Chemical reactions involve transforming reactants into products. In our exercise, we're looking at the reduction of iron(III) oxide to produce iron. This is shown by the reaction: \( \text{Fe}_{2}\text{O}_3(\text{s}) + 3 \text{CO}(\text{g}) \longrightarrow 2 \text{Fe}(\text{s}) + 3 \text{CO}_2(\text{g}) \). Here, iron(III) oxide reacts with carbon monoxide. The molecules rearrange, forming iron and carbon dioxide.

Each reactant and product has a different role:

• \(\text{Fe}_{2}\text{O}_3\): This is the iron compound we want to reduce, acting as the oxidizing agent.
• \(\text{CO}\): Serves as the reducing agent, helping convert \(\text{Fe}_{2}\text{O}_3\) into \(\text{Fe}\).
• \(\text{Fe}\): Our desired metal product, extracted from the ore.
• \(\text{CO}_2\): A by-product formed during the reaction.

This reaction showcases a fundamental process in metallurgy: extracting metals from ores.
Understanding the roles of each compound helps in predicting the reaction products and conditions needed.

Molar mass is a crucial concept in stoichiometry. It gives the mass of one mole of a substance and allows us to convert between grams and moles. In the problem, we calculated the molar masses for each compound involved.

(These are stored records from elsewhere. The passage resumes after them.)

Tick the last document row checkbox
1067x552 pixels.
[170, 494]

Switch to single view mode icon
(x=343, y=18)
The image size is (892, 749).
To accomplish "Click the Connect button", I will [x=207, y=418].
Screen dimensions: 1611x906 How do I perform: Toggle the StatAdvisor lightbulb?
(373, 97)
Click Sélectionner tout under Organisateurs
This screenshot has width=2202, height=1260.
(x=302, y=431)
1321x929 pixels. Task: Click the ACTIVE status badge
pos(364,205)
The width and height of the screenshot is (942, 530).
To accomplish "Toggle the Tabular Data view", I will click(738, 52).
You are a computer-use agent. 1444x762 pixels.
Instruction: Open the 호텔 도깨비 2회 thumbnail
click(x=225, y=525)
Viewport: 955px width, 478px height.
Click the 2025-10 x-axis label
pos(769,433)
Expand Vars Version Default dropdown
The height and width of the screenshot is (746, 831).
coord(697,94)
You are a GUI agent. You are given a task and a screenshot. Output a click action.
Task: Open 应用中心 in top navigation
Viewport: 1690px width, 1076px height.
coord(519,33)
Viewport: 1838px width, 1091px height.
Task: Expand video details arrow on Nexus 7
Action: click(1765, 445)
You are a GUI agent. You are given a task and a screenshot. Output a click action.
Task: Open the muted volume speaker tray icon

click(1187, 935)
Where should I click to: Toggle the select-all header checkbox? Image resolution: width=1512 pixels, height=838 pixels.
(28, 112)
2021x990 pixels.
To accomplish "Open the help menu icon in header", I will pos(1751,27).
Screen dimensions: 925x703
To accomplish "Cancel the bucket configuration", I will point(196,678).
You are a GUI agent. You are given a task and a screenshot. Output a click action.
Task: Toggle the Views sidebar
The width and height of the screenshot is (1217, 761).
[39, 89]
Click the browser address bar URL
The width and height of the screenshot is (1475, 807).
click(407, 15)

For \(\text{Fe}_{2}\text{O}_3\), each mole is made up of:

• 2 moles of iron \((2 \times 55.85 \text{ g/mol})\)
• 3 moles of oxygen \((3 \times 16.00 \text{ g/mol})\)

Adding these together gives a molar mass of \(159.70 \text{ g/mol}\).

For carbon monoxide, its molar mass is calculated by adding:

• 1 mole of carbon \((12.01 \text{ g/mol})\)
• 1 mole of oxygen \((16.00 \text{ g/mol})\)

This results in a molar mass of \(28.01 \text{ g/mol}\).

Understanding molar mass calculations aids in the conversion between mass and moles, a key step in solving stoichiometric problems.

Balancing chemical equations ensures the conservation of mass in a reaction. It means that the number of atoms of each element in the reactants must equal the number in the products. This principle is seen in our equation:

\( \text{Fe}_{2}\text{O}_3(\text{s}) + 3 \text{CO}(\text{g}) \longrightarrow 2 \text{Fe}(\text{s}) + 3 \text{CO}_2(\text{g}) \)

This equation is balanced, obeying the law of conservation of mass:

• 2 iron atoms on both sides.
• 3 oxygen and carbon atoms shared equally across the reactants and products.

Balancing allows us to accurately estimate the quantities of reactants needed and products formed in a reaction.

The coefficients (numbers before molecules) are key to balancing. They tell us the ratio in which substances react or are produced. Hence, balanced equations are fundamental in solving stoichiometry problems effectively.